Hewlett-Packard Running Away With The Ball
One of the attractions of the Dogs of the Dow strategy is its mildly contrarian approach. All of the Industrials are high-quality companies with proven staying power. However, occasionally things happen whereby one or two have a particularly bad year (for any number of reasons) and their stock price takes an oversized hit. If the company maintains its dividend, then its yield (which moves in the opposite direction of price) becomes more attractive. The Dogs theory presupposes that these companies (and their shares) stand a good chance of bouncing back, and investors can profit from the rebound.
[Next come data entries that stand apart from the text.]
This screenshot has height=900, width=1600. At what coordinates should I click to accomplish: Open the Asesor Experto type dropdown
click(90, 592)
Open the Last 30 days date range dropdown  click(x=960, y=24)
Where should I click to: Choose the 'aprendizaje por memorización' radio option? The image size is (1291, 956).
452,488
This year happens to have just one of those special cases. Computer maker Hewlett-Packard (HPQ - Free HP Stock Report) reported large losses in 2012 due to writedowns. This caused a 44.7% drop in its stock price, which hit its lowest point in a decade. That precipitous fall resulted in the issue’s making the Dogs list of top-10 highest yielding Dow stocks. Flash forward two months, and that formerly beaten down equity is now at the top of the heap. Through February, shares of HPQ had bounced back 41.3%, for the year to date, besting all the other Dow components (Dogs or otherwise) by an overwhelming margin.
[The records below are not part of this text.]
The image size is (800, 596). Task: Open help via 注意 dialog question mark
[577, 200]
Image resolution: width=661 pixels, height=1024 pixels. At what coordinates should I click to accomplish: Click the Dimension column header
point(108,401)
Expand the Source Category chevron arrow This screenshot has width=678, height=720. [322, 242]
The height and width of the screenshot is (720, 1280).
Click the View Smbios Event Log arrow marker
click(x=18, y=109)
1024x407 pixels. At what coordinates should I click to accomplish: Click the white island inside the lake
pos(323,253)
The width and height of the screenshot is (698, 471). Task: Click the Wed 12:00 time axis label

A good part of the enthusiasm likely stems from the company’s better-than-expected results in the opening period of fiscal 2013 (which began November 1, 2012). H-P reported earnings of $0.63 a share, which exceeded management’s previous guidance of $0.34-$0.37. Earnings also compared favorably with the large losses booked in the final two quarters of fiscal 2012, which reflected writedowns for the company’s Autonomy software business and workforce reduction charges.
Other Good Pups
H-P wasn’t the only holding to make its owners proud so far this year. General Electric (GE - Free GE Stock Report) shares were up 10.6% through February. The industrial behemoth also came off of a good fourth quarter, but the company is being closely watched as it reshapes itself. Most of the headlines have focused on the trimming down of its finance arm, GE Capital, but there have also been rumors that it is in late-stage talks to buy Italian aerospace parts supplier Avio. That company’s roughly $2 billion in annual revenues could help jump-start the pedestrian sales growth that GE has been enduring of late.
Elsewhere, Pfizer (PFE - Free Pfizer Stock Report) stock gained 9.1% for the period in the wake of December-quarter results that exceeded expectations. Improved contributions from newer products and positive news from the pipeline lead us to believe that better days are ahead for the world’s largest drugmaker.
How High Is Up?
As we opined a few weeks ago, the Dogs performance in January alone (up 6.1%) would have been respectable compared with average historical full-year market returns. And being up 10.2% in only two months is just more icing on the cake. Of course, seasoned investors will know not to expect those sorts of numbers to continue. Indeed, with the Dow currently setting new all-time highs on a near-daily basis, some degree of profit taking is likely in the not-too-distant future. But overall, the general economic backdrop appears to be favorable for stocks, particularly with the Federal Reserve intent on keeping interest rates low to spur employment and GDP.
At the time of this article’s writing, the author did not hold positions in any of the companies mentioned.